Como o escorpião da fábula, Bolsonaro é incapaz de agir contra a própria natureza. Suas atitudes espelham seu passado, e à medida que se sente tolhido de praticar um enfrentamento sem base científica da epidemia da Covid-19, radicaliza. Como fez ao tomar parte da manifestação subversiva de domingo. “Tem prefeitos aí que cometeram barbaridades”, disse, referindo-se ao fechamento escolas, comércios, praias, visando impedir aglomerações e conter a propagação do vírus.

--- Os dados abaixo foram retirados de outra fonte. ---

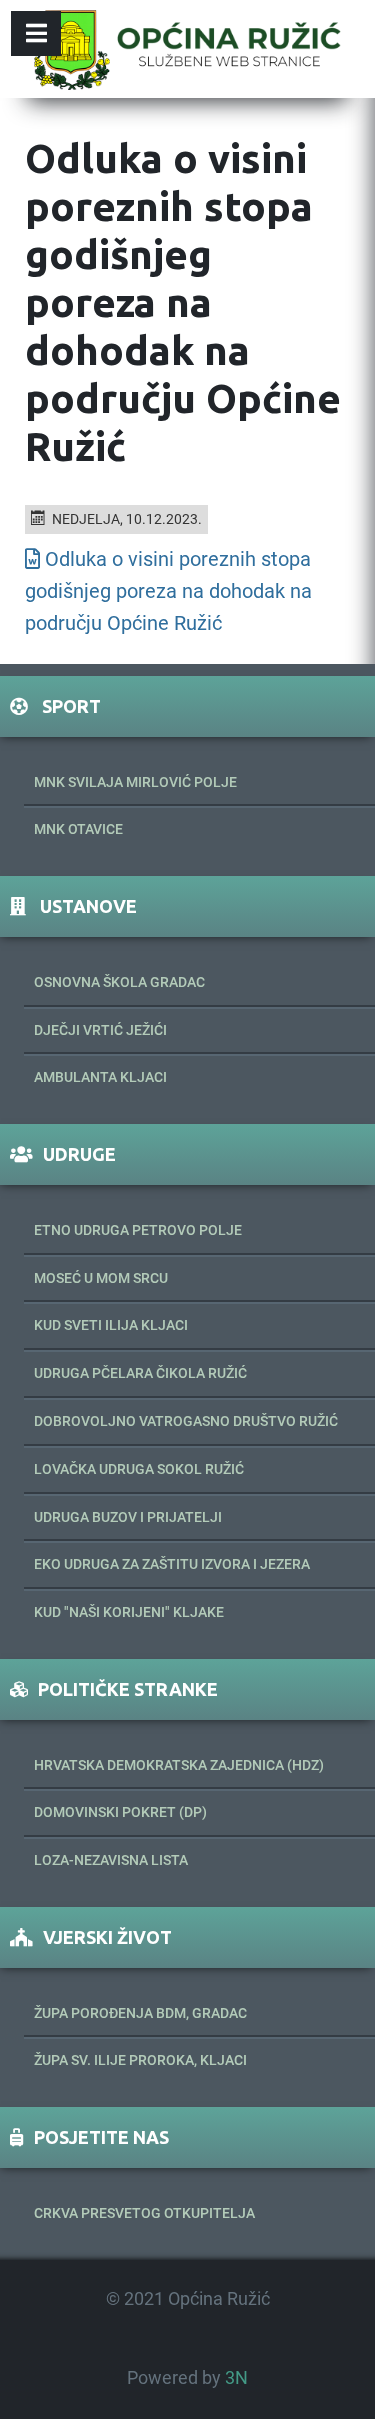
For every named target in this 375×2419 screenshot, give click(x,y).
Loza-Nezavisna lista (111, 1860)
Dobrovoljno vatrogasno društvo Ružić (186, 1421)
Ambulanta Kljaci (100, 1077)
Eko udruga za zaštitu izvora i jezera (172, 1564)
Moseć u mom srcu (101, 1278)
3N (236, 2378)
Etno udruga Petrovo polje (138, 1230)
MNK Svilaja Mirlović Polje (135, 782)
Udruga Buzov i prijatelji (128, 1517)
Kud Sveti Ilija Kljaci (111, 1325)
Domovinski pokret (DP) (120, 1812)
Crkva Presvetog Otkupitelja (144, 2213)
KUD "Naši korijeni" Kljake (129, 1612)
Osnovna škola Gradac (119, 982)
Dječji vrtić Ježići (100, 1030)
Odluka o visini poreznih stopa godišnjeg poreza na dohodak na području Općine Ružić (168, 591)
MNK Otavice (78, 829)
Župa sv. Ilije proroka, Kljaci (140, 2060)
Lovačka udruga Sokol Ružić (139, 1469)
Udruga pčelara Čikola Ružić (140, 1373)
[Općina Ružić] (187, 49)
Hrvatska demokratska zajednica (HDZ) (179, 1765)
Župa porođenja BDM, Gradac (140, 2013)
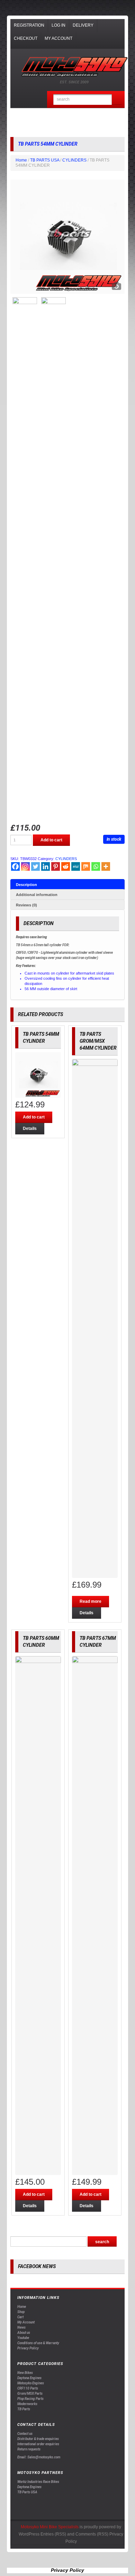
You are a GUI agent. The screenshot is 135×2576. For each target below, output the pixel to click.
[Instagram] (25, 866)
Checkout (25, 38)
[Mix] (85, 866)
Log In (58, 25)
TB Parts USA (27, 2492)
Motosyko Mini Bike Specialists (50, 2526)
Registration (29, 25)
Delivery (83, 25)
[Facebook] (15, 866)
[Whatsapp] (95, 866)
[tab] (67, 884)
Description (26, 885)
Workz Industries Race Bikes (38, 2482)
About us (23, 2333)
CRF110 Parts (27, 2388)
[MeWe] (75, 866)
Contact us (25, 2434)
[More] (105, 866)
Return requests (28, 2449)
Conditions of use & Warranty (38, 2343)
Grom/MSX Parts (30, 2393)
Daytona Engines (29, 2378)
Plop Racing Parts (30, 2399)
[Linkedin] (45, 866)
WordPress (29, 2534)
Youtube (23, 2338)
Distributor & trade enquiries (38, 2439)
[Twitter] (35, 866)
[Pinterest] (55, 866)
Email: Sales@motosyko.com (38, 2457)
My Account (58, 38)
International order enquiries (38, 2444)
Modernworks (27, 2404)
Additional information (36, 895)
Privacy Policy (28, 2348)
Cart (20, 2317)
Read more (90, 1601)
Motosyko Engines (30, 2383)
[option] (67, 237)
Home (21, 160)
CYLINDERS (74, 160)
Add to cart (51, 840)
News (21, 2327)
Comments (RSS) (91, 2534)
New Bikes (25, 2373)
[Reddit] (65, 866)
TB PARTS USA (44, 160)
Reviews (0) (26, 905)
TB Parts (23, 2409)
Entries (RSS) (53, 2534)
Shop (21, 2312)
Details (30, 1128)
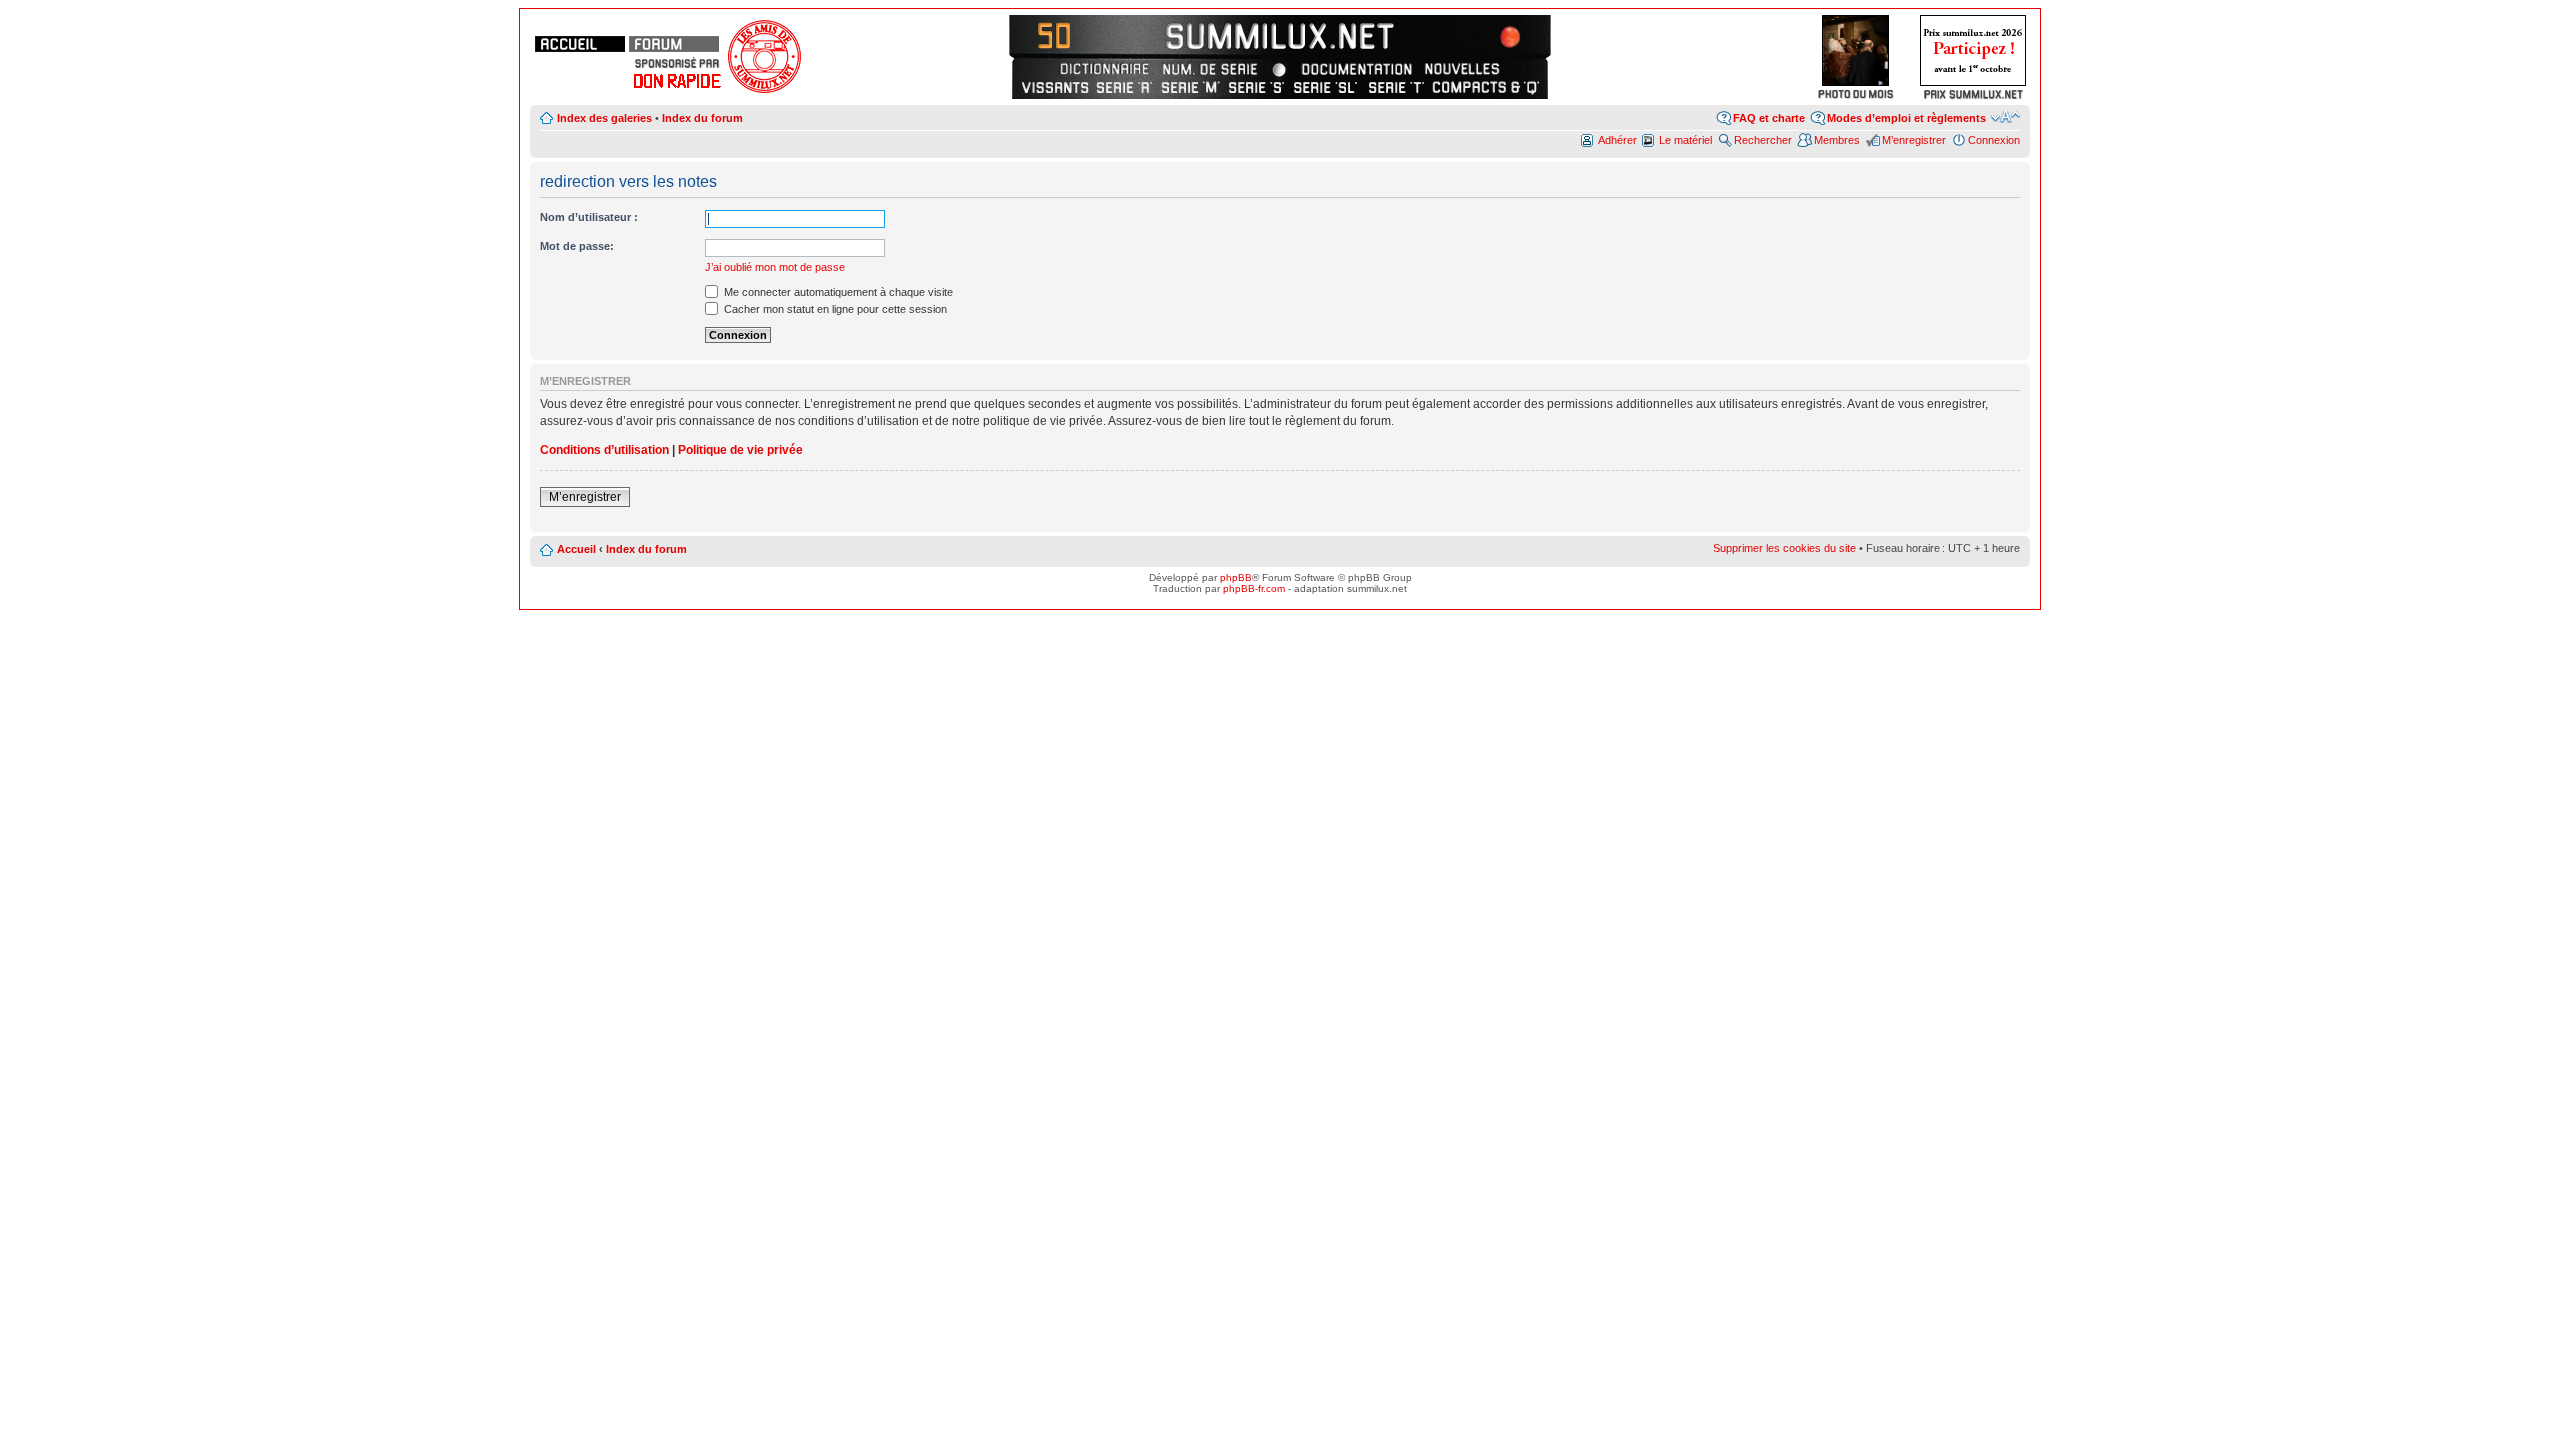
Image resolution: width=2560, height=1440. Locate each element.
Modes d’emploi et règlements (1906, 118)
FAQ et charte (1769, 118)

Até os ministros militares lamentaram o papel desempenhado pelo chefe. Mas o desatino pede reação mais eloquente. Algo mais palpável do que cara de nojo. O general Hamilton Mourão disse a interlocutores que se arrependeu de não ter se posicionado no mesmo dia, e a tendência era que ele se manifestasse ontem, segunda-feira. E certamente não seria em apoio ao presidente. Especula-se também que a videoconferência dos comandantes das Forças Armadas com o ministro da Defesa, Fernando Azevedo, que vem discutido semanalmente assuntos relacionados à operação contra o coronavírus, desta vez trate de outras questões além da pandemia.

Desde o início de seu governo que Bolsonaro demonstra repúdio pelos freios e contrapesos de uma democracia representativa. Se não vir por si mesmo que Legislativo e Judiciário existem para atuar ao lado do Executivo de forma harmônica, e que existem barreiras institucionais para conter um poder que tente se sobrepor aos outros — caso do Executivo com ele na poltrona presidencial —, alguém precisa lhe abrir os olhos. Ou cegá-lo de vez.

Josias de Souza escreveu que o presidente vem assumindo aos poucos a incômoda aparência de um maestro da orquestra do Titanic. O excesso de confiança o impede de perceber que há uma fenda no casco do governo. Com a economia do país a caminho do fundo, a água logo estará invadindo as escotilhas. E menosprezando o fato de que o vírus desliza pelo convés, continua movimentando a batuta diante da claque da "volta à normalidade". Ou ele interrompe a charanga anticientífica e golpista, ou comprovará sua tese de que esta administração tem, sim um rumo. O rumo do naufrágio.